Şakir bu kez dervişi son derece mütevazi olan evinde misafir eder. Kıt kanaat yemeğini onunla paylaşır. Derviş vedalaşırken Şakir'e olup bitenlerden ötürü ne kadar üzgün olduğu söyler ve Şakir'den şu cevabı alır: 'Üzülme.. Bu da geçer...'
Derviş gezmeye devam eder ve yedi yıl sonra yolu yine o bölgeye düşer. Şaşkınlık içerisinde olan biteni öğrenir. Haddad bir kaç yıl önce ölmüş, ailesi olmadığı için de bütün varını yoğunu en sadık hizmetkarı ve eski dotu Şakir'e bırakmıştır. Şakir, Haddad'ın konağında oturmaktadır, kocaman arazileri ve binlerce sığır ile yine yörenin en zengin insanıdır.
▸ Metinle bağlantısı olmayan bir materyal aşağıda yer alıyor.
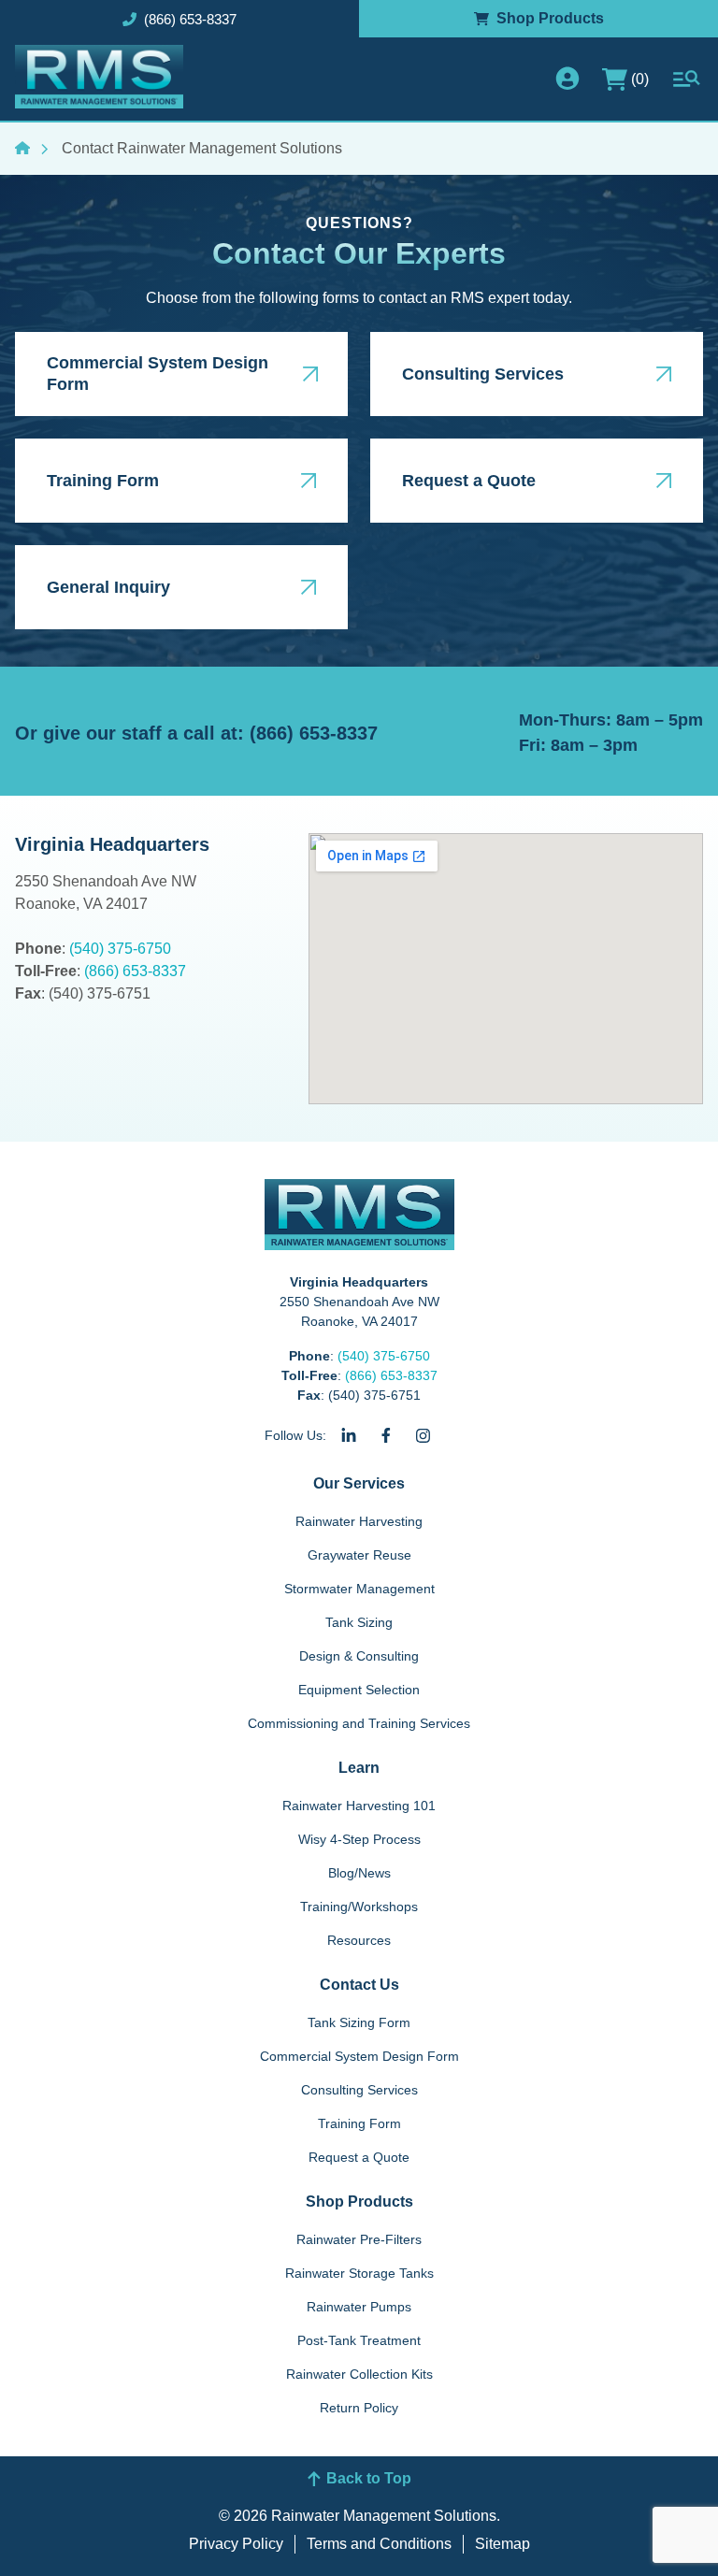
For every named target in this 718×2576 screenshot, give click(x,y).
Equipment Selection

Derviş eski dostunu iyi gördüğü için ne kadar sevindiğini söyler ve yine cevabı alır: 'Bu da geçer...'
Bir zaman sonra derviş yine Şakir'i arar. Ona bir tepeyi işaret ederler. Tepede Şakir'in mezarı vardır ve taşında şu yazılıdır: 'Bu da geçer...'
Derviş 'Ölümün nesi geçecek' diye düşünür ve gider. Ertesi yıl Şakir'in mezarını ziyaret etmek için geri döner ama ortada ne tepe ne de mezar vardır. büyük bir sel gelmiş, tepeyi önüne katmış, Şakir'den geriye bir iz dahi kalmamıştır.
O aralar ülkenin sultanı, kendisi için çok değişik bir yüzük yapılmasını ister. Öyle bir yüzük ki, mutsuz olduğunda umudunu tazelesin, mutlu olduğunda ise kendisini mutluluğun tembelliğine kaptırmaması gerektiğini hatırlatsın.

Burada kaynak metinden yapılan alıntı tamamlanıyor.